Data truncation is a process that involves the exclusion of certain data values from a dataset, resulting in a greater loss of information than censoring. It is similar to but different from the concept of statistical censorship, where a note is recorded documenting which limit (upper or lower) has been exceeded and the value of that limit. With truncation, no note is recorded and values are limited above or below, resulting in a truncated sample. Different databases use different truncation symbols, so it is important to check the information in the database “Help” or “Search Tips” for details on which symbol to use. In databases and computer networks, data truncation occurs when data or a data stream (such as a file) is stored in a location that is too short to maintain its full length.
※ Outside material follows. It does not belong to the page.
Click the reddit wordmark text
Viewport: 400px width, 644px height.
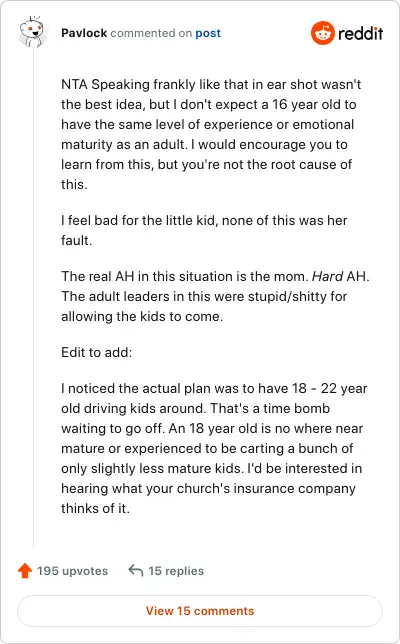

In econometrics, truncated dependent variables are variables for which observations cannot be made for certain values in some range. The analysis of data in which observations are treated as if they were from truncated versions of standard distributions can be performed using the maximum probability, where the probability would be derived from the distribution or density of the truncated distribution. Modeling median income values would involve truncating income above and below specific amounts. The estimation of such a truncated regression model can be done in parametric or semiparametric and non-parametric frames. If you want to compare truncated regression models, you can run the static command to get the log probability, AIC, and BIC values. In conclusion, data truncation is an important concept to understand when dealing with datasets.

It involves excluding certain data values altogether, resulting in a greater loss of information than censoring. Different databases use different truncation symbols, so it is important to check the information in the database “Help” or “Search Tips” for details on which symbol to use.